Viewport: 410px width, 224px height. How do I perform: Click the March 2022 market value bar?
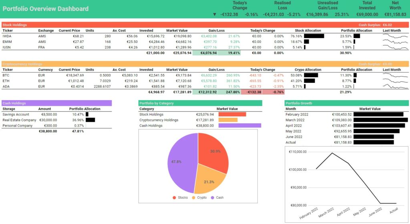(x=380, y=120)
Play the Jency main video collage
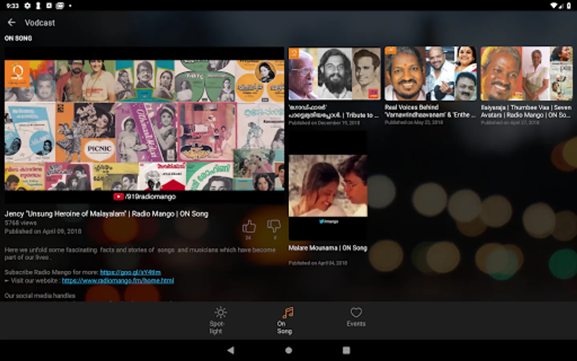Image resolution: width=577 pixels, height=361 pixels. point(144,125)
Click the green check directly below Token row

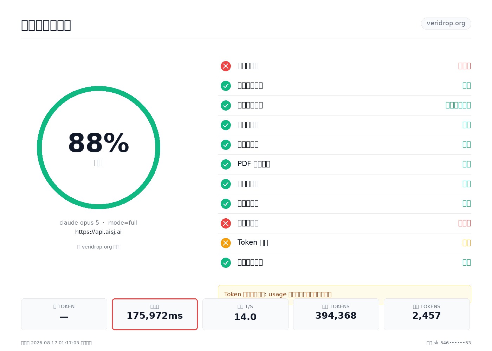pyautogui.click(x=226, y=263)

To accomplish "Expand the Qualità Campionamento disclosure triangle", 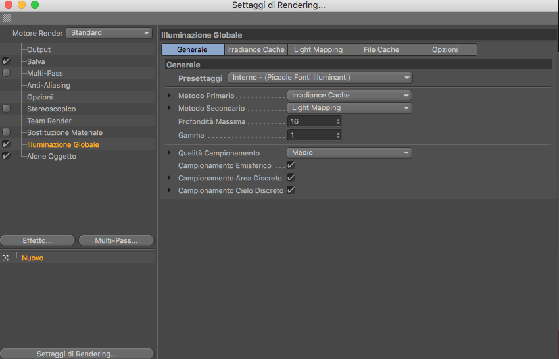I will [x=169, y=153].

• [Goal of the exercise]:
Arrange everything from the start of the data down to the line containing "Image resolution: width=577" as a JSON list of strings, one string per line, with blank lines and the pictures left out.

• [Exercise result]:
[
  "Viewport: 410px width, 224px height. How do I perform: Click the March 2022 market value bar?",
  "(x=380, y=120)",
  "Play the Jency main video collage",
  "Image resolution: width=577 pixels, height=361 pixels. point(144,125)"
]